Work to be completed -> Please return only the lines from the one holding "This screenshot has height=858, width=1526." through the one holding "Open the database cylinder icon in sidebar", exactly as they appear in the records below, both ends included.

Records excerpted from a collection ->
■ ■ ■ ■

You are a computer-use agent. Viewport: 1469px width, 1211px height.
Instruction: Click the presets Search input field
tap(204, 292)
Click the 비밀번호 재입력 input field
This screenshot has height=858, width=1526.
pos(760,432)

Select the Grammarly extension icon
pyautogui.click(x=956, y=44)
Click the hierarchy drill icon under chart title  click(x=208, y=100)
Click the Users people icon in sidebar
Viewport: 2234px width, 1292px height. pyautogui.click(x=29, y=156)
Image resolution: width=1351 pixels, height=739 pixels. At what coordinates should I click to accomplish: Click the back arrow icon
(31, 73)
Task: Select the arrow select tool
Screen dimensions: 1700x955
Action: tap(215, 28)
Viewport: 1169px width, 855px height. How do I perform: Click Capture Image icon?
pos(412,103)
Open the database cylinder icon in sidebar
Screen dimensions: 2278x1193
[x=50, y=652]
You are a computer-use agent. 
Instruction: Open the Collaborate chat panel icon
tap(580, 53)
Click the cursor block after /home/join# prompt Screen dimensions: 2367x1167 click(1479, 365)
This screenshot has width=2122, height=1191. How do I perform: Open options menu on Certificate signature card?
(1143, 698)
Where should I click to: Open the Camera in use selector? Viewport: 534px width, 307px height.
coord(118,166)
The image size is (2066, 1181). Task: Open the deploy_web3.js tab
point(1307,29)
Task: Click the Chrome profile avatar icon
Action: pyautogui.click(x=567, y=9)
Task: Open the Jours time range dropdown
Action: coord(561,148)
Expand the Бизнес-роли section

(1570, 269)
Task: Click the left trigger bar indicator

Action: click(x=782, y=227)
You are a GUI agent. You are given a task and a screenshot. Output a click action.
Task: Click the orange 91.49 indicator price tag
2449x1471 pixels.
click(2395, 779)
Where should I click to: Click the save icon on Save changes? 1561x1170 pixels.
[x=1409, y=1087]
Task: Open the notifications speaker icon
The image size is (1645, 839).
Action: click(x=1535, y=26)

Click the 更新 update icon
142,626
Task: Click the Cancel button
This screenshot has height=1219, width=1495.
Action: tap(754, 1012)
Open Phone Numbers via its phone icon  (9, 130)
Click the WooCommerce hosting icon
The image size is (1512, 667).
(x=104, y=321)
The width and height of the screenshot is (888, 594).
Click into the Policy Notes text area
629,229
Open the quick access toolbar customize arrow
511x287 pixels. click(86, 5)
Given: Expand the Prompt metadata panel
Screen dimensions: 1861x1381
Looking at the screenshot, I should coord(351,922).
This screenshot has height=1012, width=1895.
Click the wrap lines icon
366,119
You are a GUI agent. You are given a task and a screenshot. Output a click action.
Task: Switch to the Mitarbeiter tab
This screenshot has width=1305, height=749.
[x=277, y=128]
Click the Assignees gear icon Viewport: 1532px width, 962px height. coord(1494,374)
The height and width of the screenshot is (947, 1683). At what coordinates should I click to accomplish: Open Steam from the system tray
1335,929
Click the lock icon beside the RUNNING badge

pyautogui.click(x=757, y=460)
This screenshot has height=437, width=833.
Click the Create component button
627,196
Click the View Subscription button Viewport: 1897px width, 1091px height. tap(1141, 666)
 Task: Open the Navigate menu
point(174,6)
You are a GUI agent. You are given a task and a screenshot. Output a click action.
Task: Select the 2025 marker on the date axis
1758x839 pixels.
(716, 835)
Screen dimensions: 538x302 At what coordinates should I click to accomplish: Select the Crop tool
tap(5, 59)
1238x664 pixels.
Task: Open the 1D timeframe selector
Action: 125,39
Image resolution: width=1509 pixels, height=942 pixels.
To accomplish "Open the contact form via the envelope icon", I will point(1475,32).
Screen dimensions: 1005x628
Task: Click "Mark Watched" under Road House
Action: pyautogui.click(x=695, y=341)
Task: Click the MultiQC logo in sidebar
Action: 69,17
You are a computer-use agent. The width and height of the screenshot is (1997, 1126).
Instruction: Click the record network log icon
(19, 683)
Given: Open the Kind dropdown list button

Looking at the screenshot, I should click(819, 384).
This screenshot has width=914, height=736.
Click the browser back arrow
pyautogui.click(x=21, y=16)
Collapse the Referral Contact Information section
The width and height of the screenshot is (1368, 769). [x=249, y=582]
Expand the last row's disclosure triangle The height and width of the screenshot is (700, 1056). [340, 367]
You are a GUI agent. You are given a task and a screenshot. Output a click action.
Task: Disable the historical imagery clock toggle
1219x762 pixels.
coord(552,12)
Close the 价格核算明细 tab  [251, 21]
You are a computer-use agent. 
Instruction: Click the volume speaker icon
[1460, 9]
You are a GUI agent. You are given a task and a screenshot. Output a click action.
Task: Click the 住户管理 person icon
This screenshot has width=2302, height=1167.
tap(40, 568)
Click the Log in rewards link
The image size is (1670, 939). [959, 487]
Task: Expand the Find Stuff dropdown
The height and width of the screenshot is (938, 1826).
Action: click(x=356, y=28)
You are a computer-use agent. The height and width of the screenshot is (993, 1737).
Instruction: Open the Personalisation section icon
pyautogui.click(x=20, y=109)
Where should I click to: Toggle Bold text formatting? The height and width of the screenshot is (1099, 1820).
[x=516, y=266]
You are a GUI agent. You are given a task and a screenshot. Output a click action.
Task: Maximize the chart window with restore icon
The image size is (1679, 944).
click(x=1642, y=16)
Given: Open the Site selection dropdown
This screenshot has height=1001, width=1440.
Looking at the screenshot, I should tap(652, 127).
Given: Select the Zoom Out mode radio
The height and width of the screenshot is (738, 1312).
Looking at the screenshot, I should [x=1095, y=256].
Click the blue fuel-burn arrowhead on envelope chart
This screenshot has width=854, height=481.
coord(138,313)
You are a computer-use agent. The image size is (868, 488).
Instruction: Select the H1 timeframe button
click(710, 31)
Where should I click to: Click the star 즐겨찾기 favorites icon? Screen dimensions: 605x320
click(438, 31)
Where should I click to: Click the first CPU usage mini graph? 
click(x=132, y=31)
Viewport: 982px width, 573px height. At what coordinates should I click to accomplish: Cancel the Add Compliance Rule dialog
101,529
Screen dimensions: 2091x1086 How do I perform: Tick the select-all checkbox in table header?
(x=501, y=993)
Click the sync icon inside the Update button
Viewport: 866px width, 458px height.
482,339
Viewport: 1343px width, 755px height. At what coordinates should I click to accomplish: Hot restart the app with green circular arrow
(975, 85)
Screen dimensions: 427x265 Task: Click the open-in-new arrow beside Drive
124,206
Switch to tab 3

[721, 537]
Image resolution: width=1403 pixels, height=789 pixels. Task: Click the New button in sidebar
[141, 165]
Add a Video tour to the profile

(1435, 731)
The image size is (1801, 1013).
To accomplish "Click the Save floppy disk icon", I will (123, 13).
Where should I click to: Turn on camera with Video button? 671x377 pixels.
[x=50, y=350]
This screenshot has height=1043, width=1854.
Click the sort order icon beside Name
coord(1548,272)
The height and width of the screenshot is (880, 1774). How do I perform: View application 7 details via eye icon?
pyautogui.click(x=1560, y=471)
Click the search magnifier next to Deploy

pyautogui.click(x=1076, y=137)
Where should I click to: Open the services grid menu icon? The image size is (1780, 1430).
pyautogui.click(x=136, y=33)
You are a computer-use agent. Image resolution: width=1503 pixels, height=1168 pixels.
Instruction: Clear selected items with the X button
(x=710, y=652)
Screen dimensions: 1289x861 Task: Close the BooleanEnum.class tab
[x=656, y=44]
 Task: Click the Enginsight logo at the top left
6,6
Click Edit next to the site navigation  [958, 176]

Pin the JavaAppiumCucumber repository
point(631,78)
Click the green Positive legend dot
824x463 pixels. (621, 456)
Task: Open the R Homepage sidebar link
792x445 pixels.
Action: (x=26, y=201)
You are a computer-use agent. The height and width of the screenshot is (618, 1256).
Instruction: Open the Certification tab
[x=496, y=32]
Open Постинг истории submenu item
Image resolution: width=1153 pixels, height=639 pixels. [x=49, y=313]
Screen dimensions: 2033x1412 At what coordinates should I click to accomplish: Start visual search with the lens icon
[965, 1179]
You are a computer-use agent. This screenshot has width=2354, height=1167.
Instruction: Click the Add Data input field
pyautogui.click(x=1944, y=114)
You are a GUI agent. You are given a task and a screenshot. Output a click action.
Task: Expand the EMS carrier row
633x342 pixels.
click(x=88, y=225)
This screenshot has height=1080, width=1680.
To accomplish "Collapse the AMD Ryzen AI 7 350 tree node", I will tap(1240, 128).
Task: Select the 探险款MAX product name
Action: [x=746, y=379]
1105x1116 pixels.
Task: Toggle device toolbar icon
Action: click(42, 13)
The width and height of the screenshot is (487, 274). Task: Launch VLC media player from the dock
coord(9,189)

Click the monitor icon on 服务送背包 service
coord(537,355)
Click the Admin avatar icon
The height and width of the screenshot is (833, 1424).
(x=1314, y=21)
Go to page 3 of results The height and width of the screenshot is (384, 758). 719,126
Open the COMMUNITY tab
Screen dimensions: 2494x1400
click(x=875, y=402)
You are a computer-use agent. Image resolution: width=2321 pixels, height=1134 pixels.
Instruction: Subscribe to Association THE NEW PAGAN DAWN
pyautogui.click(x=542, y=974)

■ ■ ■ ■

Problem solution ->
This screenshot has height=858, width=1526.
pos(760,432)

Select the Grammarly extension icon
pyautogui.click(x=956, y=44)
Click the hierarchy drill icon under chart title  click(x=208, y=100)
Click the Users people icon in sidebar
Viewport: 2234px width, 1292px height. pyautogui.click(x=29, y=156)
Image resolution: width=1351 pixels, height=739 pixels. At what coordinates should I click to accomplish: Click the back arrow icon
(31, 73)
Task: Select the arrow select tool
Screen dimensions: 1700x955
Action: tap(215, 28)
Viewport: 1169px width, 855px height. How do I perform: Click Capture Image icon?
pos(412,103)
Open the database cylinder icon in sidebar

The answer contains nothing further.